LandlordBC spoke recently to a major rental housing provider in Winnipeg who has been developing and managing residential rental properties in that city for over 60 years.  They indicated that because of rent controls in their province and the unabated increase in their operating costs, they are forced to apply for AGI increases in 70% to 100% of their units annually.  They have had to hire more staff and the cost to administer and manage this process is considerable.  They added that because they have a certain critical mass in terms of buildings and units they own and manage, they have the wherewithal to navigate this hugely bureaucratic process however, smaller landlords are left on the sidelines.  Smaller landlords simply do not have the capacity or financial resources to apply for AGI increases in Manitoba so ever year they fall further and further behind in their repairs and maintenance, and the quality of the rental housing they provide continues to deteriorate.  Note: British Columbia has a lot of smaller landlords.  This Manitoba landlord also stated that if they do not apply it is either because the formula would not justify the increase or, more often, they would only gain 0.5% or less more than guideline so it was not worth going through the process.  So, this is how AGI “works” in Manitoba.
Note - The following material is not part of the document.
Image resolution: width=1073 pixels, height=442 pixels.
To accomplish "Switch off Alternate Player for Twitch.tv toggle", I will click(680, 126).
But what about new construction of purpose-built rental?  It’ll be ok, right.  Well actually it won’t.  We are already hearing that this recommendation means some of the purpose-built rental projects that were in the planning stages will either be delayed or shelved entirely, jeopardizing the government’s goal of building 114,000 units over the next ten years.  What is concerning to LandlordBC, and should be especially concerning to the provincial government, cities & municipalities and affordable housing advocates alike, is that that many of the purpose-built rental buildings in the pipeline that integrated below-market or social housing, are dependent upon market rents subsidizing the social housing units. If market rental rates are reduced to a 2.5% maximum in 2019, this will likely jeopardize many of these projects as they will no longer be financially viable.

So, as you can see, the stakes are very high.  In closing, we urge the Premier and Minister Robinson to NOT adopt the task force’s recommendation as it pertains to the maximum allowable maximum.  Our concern is that the government has not undertaken the necessary time to study the economic impact of such a change and the unintended consequences that lie therein. In our view there’s much more work that needs to be done before a decision of this magnitude proposed by the task force is taken.